This chapter lays out the book's central claim: that trading outcomes are roughly 90 percent psychology and 10 percent strategy. Through the account of a trader who lost 47 percent in a single morning after a news headline, it shows why a sound method fails when the person running it is not regulated.

From the chapter

Why your strategy isn't the problem, and what actually is.


Mark Has a System

Mark is forty-three. He trades from a converted bedroom in a suburb of Phoenix. He has two monitors, a standing desk, and a coffee machine that cost more than his first car. On the wall behind him is a whiteboard, and on the whiteboard, written in green marker, is his trading plan.

It's a good plan. He spent six months building it. He backtested it across three years of data. He paper-traded it for another two months. The setup is simple and clean: a tight consolidation pattern after a strong uptrend, a breakout above the high with rising volume, an entry on the retest, a stop just below the consolidation low, a target at one and a half times the risk. He's done the math. If he just follows the plan, his expected return is positive. Not glamorous, but positive. Real money over time.
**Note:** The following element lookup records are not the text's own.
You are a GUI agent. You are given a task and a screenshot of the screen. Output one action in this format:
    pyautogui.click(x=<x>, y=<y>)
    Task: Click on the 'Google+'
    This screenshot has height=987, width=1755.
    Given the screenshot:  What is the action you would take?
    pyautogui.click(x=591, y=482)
And he loses, almost every month.

Not because the plan is wrong. The plan is fine. He loses because, by his own count, he takes the plan exactly as written about 30% of the time. The other 70% of the time, something happens. He sees the breakout forming, his pulse goes up, and he enters two bars early because he's worried he'll miss it. Or the price drifts back into the consolidation, his stomach knots, and he closes the position for a small loss before it has a chance to do anything. Or he takes the trade perfectly, watches it move halfway to his target, gets scared it'll reverse, and books a tiny gain that doesn't begin to cover his three previous losing trades.